**What needs to be done**
Once you find the line containing "The image size is (848, 459)." in the data below, copy it and each following line exactly, up to and including the line containing "Where should I", and nothing else.

**Given information**

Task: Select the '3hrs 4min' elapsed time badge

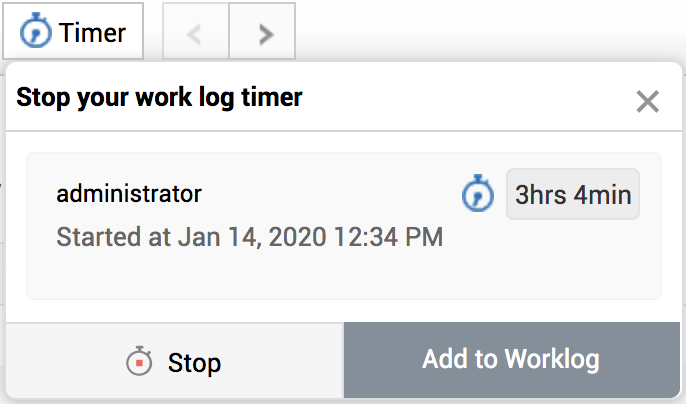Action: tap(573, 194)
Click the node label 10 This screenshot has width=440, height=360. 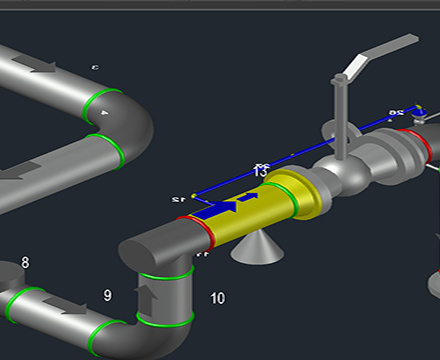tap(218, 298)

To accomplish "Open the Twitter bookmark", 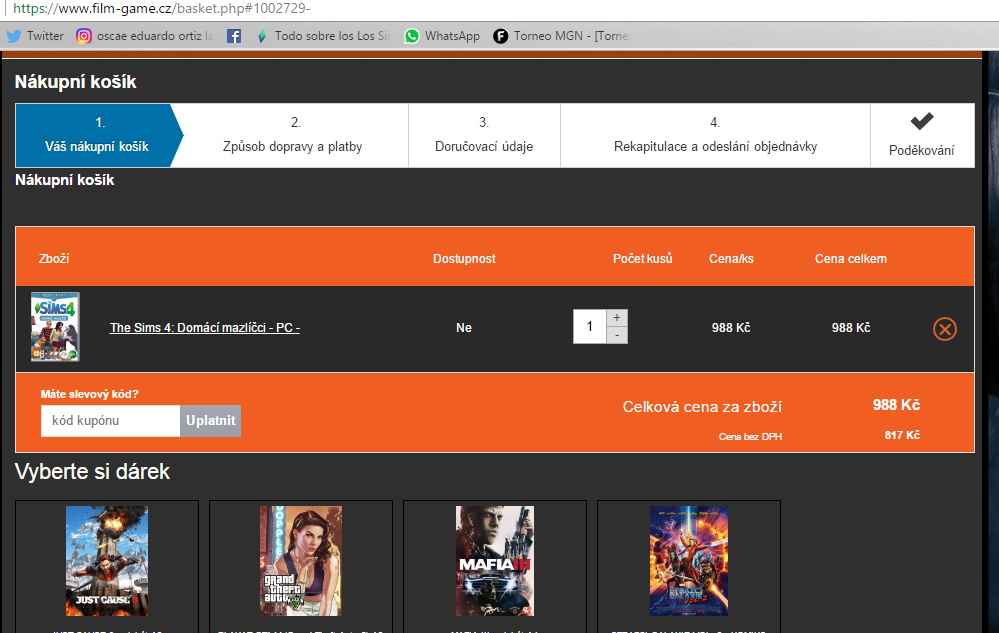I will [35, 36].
* * *
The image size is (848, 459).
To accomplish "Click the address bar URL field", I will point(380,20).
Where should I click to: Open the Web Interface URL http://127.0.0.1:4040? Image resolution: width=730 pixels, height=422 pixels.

**Your response**
The image size is (848, 459).
To accomplish "Click the address bar URL field", I will point(380,20).
Where should I click to: Open the Web Interface URL http://127.0.0.1:4040? Image resolution: width=730 pixels, height=422 pixels.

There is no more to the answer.